_Assignment_: For each line below, check for the word "Switch", then state how many lines contain it, with no other output.

[Excerpts from a dataset]
_____

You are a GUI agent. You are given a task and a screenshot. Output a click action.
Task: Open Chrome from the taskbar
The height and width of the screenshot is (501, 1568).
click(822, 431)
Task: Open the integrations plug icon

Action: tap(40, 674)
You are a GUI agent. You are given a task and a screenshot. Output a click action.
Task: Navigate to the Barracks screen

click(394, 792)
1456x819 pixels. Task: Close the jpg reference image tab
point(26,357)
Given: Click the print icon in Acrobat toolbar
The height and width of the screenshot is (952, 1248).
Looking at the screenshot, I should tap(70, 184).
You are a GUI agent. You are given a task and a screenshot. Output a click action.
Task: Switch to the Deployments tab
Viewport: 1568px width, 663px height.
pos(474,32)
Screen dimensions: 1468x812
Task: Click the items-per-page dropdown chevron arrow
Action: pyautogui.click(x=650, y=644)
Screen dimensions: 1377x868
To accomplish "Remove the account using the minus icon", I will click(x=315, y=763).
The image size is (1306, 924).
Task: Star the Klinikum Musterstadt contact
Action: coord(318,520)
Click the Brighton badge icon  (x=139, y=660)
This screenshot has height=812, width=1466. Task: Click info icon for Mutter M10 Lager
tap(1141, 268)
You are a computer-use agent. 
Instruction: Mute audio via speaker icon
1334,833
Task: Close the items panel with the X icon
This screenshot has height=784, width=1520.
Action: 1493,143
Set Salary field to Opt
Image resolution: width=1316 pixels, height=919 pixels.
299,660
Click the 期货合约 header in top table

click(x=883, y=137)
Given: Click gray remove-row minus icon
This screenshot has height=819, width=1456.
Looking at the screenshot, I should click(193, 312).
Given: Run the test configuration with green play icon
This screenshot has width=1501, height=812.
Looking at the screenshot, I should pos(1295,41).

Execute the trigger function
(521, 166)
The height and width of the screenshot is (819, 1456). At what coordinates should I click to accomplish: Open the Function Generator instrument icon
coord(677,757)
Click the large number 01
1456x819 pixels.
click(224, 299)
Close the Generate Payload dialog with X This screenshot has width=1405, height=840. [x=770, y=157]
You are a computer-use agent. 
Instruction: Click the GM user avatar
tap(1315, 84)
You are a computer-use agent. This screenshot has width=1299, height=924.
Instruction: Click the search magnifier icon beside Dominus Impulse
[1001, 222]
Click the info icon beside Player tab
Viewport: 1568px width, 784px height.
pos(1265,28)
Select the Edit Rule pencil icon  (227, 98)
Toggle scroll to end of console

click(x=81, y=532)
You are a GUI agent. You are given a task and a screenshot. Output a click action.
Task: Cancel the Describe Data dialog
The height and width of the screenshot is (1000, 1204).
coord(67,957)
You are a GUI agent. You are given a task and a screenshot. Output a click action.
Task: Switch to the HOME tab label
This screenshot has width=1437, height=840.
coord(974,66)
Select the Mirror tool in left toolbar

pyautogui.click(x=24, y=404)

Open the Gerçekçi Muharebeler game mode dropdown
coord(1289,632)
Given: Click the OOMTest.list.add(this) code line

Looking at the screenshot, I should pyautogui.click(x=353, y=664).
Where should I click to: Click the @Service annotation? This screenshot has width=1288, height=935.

_____

_Answer for the task_: 2